India: Centomila per celebrare Tommaso e Saverio

   Alla solenne celebrazione commemorativa dei 1.950 anni dall'arrivo di san Tommaso apostolo in India e dei 450 anni dalla morte di san Francesco Saverio, a Kochi, nello stato settentrionale indiano del Kerala, c'erano più di centomila fedeli. Una folla immensa di devoti ha partecipato alla Messa presieduta dal cardinale Crescenzio Sepe, in rappresentanza del Papa e della chiesa missionaria.
    Alla grande assemblea ha parlato anche Abdul Kalam, presidente dell'India. Il presidente ha lodato la chiesa indiana "per il suo esempio di servizio sociale e religioso e per il suo grande contributo all'unità nella diversità". Abdul Kalam, è il primo presidente musulmano a guidare la grande nazione a maggioranza hindu, è scienziato di professione ed ha studiato nelle scuole cattoliche.
    Nello stato indiano del Kerala convivono tre grandi religioni: il 57 per cento sono hindu; il 23 per cento sono musulmani e il 19 per cento sono cristiani.

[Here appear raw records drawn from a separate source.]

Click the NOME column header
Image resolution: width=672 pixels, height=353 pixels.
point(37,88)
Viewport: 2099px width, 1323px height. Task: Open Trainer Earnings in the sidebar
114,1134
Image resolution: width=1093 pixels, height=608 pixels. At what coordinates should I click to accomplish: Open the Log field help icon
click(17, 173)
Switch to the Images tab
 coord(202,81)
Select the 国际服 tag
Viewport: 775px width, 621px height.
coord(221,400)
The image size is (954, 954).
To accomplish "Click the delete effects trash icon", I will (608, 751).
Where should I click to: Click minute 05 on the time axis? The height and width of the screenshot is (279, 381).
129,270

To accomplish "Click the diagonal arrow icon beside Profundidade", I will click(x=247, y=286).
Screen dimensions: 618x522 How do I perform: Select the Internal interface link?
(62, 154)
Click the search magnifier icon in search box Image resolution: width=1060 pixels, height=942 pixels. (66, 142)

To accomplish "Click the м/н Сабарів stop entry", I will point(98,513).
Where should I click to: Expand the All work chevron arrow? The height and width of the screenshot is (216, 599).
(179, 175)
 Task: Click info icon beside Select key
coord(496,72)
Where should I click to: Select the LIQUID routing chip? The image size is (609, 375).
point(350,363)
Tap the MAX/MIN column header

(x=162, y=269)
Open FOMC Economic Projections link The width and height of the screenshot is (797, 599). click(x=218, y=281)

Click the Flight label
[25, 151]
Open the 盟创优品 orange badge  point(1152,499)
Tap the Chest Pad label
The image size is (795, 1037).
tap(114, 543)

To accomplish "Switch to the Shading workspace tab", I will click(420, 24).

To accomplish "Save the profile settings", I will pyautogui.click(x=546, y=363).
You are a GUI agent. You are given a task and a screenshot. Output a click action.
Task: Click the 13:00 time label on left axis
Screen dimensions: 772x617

Dal Giappone un'esemplare richiesta di perdono

Quattro cristiani giapponesi dell'associazione Agape, fondata nel 1992 per favorire la riconciliazione tra ex prigionieri di guerra ed ex soldati, si è recato nel Nagaland (uno stato indiano tra Bangladesh e Myanmar), per chiedere perdono per le brutalità commesse contro la popolazione della zona, da soldati giapponesi durante la seconda guerra mondiale.
    Durante la preghiera di riconciliazione, organizzata al cimitero della guerra mondiale i quattro pellegrini si sono prostrati davanti a 800 persone presenti, dicendo: "Ci umiliamo davanti a Dio e davanti al vostro popolo. Perdonate il popolo giapponese; perdonateci".